EXERCISE AIM: Your job is to write out each record precisely as it stands.

RECORDS TO USE:
###

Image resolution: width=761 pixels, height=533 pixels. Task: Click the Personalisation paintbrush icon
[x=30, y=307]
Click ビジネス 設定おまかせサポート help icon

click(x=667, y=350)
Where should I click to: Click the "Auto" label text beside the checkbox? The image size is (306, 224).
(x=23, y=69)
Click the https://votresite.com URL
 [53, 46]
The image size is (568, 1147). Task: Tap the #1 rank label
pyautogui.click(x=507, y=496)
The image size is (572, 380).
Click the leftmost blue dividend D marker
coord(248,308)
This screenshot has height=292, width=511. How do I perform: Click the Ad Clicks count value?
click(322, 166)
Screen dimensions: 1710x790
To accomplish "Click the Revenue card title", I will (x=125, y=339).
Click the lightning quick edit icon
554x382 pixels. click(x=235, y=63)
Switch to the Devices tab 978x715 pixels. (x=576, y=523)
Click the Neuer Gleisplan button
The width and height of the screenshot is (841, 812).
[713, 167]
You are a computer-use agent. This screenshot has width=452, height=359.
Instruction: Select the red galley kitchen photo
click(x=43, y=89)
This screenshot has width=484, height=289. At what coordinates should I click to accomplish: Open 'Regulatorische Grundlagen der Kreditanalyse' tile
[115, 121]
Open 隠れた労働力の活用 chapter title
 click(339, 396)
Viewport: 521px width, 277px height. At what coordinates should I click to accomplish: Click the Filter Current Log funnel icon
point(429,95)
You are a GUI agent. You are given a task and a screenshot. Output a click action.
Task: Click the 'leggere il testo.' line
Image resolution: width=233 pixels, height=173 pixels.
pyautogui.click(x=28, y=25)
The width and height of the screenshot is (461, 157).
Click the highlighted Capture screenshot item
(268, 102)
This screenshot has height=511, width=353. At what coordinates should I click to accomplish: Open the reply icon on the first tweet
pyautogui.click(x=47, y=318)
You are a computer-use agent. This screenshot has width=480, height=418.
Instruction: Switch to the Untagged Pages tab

###

SOLUTION BELOW:
Image resolution: width=761 pixels, height=533 pixels. Task: Click the Personalisation paintbrush icon
[x=30, y=307]
Click ビジネス 設定おまかせサポート help icon

click(x=667, y=350)
Where should I click to: Click the "Auto" label text beside the checkbox? The image size is (306, 224).
(x=23, y=69)
Click the https://votresite.com URL
 [53, 46]
The image size is (568, 1147). Task: Tap the #1 rank label
pyautogui.click(x=507, y=496)
The image size is (572, 380).
Click the leftmost blue dividend D marker
coord(248,308)
This screenshot has height=292, width=511. How do I perform: Click the Ad Clicks count value?
click(322, 166)
Screen dimensions: 1710x790
To accomplish "Click the Revenue card title", I will (x=125, y=339).
Click the lightning quick edit icon
554x382 pixels. click(x=235, y=63)
Switch to the Devices tab 978x715 pixels. (x=576, y=523)
Click the Neuer Gleisplan button
The width and height of the screenshot is (841, 812).
[713, 167]
You are a computer-use agent. This screenshot has width=452, height=359.
Instruction: Select the red galley kitchen photo
click(x=43, y=89)
This screenshot has width=484, height=289. At what coordinates should I click to accomplish: Open 'Regulatorische Grundlagen der Kreditanalyse' tile
[115, 121]
Open 隠れた労働力の活用 chapter title
 click(339, 396)
Viewport: 521px width, 277px height. At what coordinates should I click to accomplish: Click the Filter Current Log funnel icon
point(429,95)
You are a GUI agent. You are given a task and a screenshot. Output a click action.
Task: Click the 'leggere il testo.' line
Image resolution: width=233 pixels, height=173 pixels.
pyautogui.click(x=28, y=25)
The width and height of the screenshot is (461, 157).
Click the highlighted Capture screenshot item
(268, 102)
This screenshot has height=511, width=353. At what coordinates should I click to accomplish: Open the reply icon on the first tweet
pyautogui.click(x=47, y=318)
You are a computer-use agent. This screenshot has width=480, height=418.
Instruction: Switch to the Untagged Pages tab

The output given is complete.